Artículo publicado en #LaMarea71: ‘¿De quién es España?’ (julio-agosto de 2019). A la venta aquí
He dejado de mirar las barandillas como barreras que me salvan de precipitarme al vacío para pasar a valorarlas como útiles líneas de apoyo que me permiten subir y bajar las escaleras a cuestas con mi bastón y mi cojera. A mí no me deis un punto de apoyo que me anime a mover el mundo; a mí dadme una línea de apoyo que me permita ascender y descender por este mundo. Así de escasa es mi ambición. Así me he vuelto de realista, de posibilista, de cortoplacista, de pragmático.
He empezado a catalogar las barandillas por su solidez, su grosor, su tacto, su facilidad como asidero e, incluso, por su sola existencia.
Dadme una barandilla. Dadme el brazo por la calle para caminar conmigo.
He cambiado mi forma de mirar las barandillas y de ejercer mi ser marica por la calle. He dejado de caminar de la mano de mi marido por Madrid o Barcelona para andar sosteniendo su brazo izquierdo con mi mano derecha. Hemos dejado de ser un semáforo reivindicativo del Ayuntamiento de Carmena para pasar a convertirnos en una estampa de otra cosa que no quiere dar pena y donde no me veo capaz, de momento, de encontrarle el puntito de orgullo.
He dejado de preguntar el precio medio del restaurante donde hemos quedado a cenar; ahora pregunto si tienen el cuarto de baño en la misma planta que el comedor. He abandonado los bolsos de mano. Los pantalones con botones y cremallera. Los bolígrafos difíciles.

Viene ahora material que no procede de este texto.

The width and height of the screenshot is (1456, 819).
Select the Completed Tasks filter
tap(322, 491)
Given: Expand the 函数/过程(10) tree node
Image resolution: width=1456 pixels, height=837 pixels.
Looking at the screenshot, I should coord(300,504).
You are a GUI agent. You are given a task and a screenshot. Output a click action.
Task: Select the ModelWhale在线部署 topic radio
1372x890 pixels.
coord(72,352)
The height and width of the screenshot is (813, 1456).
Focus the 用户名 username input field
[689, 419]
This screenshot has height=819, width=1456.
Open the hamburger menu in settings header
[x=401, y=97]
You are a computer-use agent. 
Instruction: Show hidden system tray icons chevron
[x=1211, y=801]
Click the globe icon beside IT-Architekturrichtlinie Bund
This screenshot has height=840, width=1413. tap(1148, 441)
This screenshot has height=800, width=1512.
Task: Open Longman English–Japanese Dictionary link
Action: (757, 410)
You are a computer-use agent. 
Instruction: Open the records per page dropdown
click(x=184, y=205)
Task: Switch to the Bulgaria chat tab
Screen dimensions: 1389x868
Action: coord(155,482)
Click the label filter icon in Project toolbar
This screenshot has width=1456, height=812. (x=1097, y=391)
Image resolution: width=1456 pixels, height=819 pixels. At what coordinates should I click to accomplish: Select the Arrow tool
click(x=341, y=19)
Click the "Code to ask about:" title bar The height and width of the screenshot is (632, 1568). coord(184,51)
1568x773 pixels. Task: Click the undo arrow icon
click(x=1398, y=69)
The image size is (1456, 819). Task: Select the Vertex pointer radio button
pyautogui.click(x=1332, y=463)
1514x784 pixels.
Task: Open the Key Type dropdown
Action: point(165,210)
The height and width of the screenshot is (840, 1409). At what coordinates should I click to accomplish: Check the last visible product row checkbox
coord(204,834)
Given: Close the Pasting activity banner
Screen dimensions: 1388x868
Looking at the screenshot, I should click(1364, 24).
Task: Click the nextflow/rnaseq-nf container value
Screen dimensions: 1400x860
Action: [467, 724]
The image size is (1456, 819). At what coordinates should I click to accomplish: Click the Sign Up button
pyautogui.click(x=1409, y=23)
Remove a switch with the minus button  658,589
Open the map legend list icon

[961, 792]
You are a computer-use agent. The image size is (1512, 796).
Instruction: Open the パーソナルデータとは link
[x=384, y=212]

Las plumas duras. Los cuadernos de papel absorbente. La cafetera italiana. Los paseos solitarios. El gimnasio. La piscina. Y el baile amateur en fiestas.
Y he vuelto a escribir poemas. Como este:
PESTE
Los detalles se parecen
demasiado al paisaje.
Hacer zoom es perder el tiempo
–y la presión– que los dedos
podrían emplear en
taparnos la nariz.
Unos a otras.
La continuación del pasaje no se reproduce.